─── EXTRACTED DATA

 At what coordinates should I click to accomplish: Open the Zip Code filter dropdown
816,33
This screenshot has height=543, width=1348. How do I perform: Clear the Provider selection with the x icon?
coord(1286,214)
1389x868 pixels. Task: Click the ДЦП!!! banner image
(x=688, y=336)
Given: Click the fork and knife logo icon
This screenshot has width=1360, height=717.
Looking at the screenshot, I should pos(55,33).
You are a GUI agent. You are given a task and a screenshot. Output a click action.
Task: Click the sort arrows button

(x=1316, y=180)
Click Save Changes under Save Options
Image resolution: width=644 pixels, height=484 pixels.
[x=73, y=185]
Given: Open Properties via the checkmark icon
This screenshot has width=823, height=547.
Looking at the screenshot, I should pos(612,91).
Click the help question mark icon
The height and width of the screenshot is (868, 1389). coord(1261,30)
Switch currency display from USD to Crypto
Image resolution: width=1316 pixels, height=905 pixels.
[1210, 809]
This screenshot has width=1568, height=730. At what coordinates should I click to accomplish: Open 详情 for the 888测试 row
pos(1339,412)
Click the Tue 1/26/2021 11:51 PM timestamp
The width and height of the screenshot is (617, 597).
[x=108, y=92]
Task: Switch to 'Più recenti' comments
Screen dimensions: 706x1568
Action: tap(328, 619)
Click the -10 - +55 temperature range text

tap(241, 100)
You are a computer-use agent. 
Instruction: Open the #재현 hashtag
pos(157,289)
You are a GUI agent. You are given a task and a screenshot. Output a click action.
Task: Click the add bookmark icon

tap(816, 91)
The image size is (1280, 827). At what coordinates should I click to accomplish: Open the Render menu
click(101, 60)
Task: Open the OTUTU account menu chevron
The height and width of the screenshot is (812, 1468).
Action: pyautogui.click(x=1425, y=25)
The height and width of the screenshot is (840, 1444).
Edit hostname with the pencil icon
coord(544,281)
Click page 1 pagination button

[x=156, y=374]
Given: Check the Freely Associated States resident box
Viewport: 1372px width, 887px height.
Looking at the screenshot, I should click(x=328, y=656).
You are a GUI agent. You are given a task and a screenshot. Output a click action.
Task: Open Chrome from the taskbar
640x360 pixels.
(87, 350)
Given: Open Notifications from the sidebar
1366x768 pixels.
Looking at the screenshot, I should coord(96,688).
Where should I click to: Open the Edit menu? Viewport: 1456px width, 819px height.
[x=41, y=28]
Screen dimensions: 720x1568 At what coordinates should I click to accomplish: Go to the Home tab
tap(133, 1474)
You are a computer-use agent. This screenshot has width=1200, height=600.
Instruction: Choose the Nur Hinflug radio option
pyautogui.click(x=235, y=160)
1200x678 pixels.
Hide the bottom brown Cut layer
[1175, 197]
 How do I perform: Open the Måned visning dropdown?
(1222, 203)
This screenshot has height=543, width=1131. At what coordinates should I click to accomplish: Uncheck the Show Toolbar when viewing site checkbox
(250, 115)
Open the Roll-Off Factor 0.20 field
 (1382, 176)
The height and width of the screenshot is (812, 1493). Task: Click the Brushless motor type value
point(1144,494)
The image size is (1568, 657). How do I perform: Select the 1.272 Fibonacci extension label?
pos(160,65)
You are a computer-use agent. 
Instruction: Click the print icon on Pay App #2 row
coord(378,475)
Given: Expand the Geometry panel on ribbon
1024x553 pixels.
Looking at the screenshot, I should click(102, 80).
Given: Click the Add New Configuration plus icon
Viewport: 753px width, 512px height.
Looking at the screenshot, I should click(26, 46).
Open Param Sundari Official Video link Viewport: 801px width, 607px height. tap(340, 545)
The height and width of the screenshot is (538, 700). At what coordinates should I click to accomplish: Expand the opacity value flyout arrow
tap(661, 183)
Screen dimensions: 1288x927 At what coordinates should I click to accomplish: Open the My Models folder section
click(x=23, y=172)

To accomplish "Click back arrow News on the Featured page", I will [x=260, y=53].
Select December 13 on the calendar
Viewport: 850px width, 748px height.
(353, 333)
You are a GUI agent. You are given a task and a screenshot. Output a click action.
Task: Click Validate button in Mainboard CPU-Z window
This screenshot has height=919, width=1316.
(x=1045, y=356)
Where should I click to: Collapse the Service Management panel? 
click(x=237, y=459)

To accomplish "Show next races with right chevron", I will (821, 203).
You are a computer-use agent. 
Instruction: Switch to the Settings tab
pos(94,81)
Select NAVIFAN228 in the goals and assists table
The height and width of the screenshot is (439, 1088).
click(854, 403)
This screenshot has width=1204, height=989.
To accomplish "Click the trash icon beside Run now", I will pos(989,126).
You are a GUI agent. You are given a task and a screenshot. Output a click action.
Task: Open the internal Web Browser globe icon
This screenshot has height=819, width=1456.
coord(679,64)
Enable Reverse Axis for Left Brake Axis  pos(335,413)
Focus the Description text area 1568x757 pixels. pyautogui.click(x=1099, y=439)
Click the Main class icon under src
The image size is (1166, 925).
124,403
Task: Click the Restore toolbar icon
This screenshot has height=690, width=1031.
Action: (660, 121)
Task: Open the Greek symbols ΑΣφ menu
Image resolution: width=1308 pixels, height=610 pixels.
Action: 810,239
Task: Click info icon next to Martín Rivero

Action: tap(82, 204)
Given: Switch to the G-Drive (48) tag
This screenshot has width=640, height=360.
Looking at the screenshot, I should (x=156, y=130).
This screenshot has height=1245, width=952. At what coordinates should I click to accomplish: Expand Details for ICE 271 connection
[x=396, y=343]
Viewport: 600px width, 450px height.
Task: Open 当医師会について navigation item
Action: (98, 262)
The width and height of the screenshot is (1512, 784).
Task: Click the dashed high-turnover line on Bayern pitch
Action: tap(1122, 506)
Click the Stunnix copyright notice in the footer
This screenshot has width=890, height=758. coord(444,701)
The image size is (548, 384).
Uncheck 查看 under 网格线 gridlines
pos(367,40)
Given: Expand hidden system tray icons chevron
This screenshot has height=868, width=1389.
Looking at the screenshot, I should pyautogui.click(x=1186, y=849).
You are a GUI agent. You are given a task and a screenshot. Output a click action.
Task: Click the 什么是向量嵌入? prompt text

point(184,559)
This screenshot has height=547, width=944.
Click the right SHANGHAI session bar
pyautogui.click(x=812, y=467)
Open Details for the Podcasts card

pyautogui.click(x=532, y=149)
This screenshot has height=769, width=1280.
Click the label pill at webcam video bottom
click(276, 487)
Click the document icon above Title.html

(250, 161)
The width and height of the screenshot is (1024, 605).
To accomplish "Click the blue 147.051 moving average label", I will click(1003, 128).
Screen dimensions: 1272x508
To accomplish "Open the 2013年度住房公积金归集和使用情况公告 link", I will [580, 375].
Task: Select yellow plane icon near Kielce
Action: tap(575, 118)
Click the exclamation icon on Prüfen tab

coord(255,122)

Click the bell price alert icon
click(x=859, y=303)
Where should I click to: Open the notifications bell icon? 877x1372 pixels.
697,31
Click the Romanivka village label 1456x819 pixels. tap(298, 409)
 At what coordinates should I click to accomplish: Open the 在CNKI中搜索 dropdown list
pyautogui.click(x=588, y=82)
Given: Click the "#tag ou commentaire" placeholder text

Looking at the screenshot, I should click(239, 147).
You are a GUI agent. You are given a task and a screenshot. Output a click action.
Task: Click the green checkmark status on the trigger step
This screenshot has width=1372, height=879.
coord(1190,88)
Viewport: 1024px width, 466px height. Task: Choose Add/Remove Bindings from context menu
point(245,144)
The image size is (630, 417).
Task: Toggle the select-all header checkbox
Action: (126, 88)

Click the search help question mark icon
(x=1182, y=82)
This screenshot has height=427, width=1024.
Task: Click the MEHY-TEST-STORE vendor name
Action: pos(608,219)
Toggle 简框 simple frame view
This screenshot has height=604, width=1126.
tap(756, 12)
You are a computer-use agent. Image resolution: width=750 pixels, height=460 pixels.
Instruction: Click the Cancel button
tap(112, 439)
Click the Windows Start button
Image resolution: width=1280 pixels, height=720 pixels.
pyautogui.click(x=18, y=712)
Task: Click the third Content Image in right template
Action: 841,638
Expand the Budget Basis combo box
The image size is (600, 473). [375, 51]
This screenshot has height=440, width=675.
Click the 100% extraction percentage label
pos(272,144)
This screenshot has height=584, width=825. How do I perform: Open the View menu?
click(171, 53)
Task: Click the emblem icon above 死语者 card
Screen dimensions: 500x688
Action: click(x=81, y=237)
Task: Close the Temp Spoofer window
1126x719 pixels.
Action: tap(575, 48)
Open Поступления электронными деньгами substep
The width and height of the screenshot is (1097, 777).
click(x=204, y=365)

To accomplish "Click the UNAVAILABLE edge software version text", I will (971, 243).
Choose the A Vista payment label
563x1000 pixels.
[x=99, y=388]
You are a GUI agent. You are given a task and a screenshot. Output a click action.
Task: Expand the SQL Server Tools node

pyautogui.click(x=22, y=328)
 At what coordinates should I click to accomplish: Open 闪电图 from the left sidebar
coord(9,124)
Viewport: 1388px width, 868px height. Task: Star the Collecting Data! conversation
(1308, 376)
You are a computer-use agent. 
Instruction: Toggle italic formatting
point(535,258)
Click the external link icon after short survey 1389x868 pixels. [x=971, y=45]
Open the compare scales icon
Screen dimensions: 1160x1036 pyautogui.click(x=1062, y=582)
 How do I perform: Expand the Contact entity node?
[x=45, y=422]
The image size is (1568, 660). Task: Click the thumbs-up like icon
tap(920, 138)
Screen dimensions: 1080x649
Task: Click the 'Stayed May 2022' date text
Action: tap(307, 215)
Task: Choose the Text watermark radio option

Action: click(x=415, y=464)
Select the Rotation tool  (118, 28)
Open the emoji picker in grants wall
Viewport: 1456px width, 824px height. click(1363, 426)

──────

# INSTRUCTION:
Copy the data lines exactly as they appear, from the line containing "The width and height of the screenshot is (1024, 605)." through the line containing "click(x=859, y=303)", including both of those lines.

# SOLUTION BELOW:
The width and height of the screenshot is (1024, 605).
To accomplish "Click the blue 147.051 moving average label", I will click(1003, 128).
Screen dimensions: 1272x508
To accomplish "Open the 2013年度住房公积金归集和使用情况公告 link", I will [580, 375].
Task: Select yellow plane icon near Kielce
Action: tap(575, 118)
Click the exclamation icon on Prüfen tab

coord(255,122)

Click the bell price alert icon
click(x=859, y=303)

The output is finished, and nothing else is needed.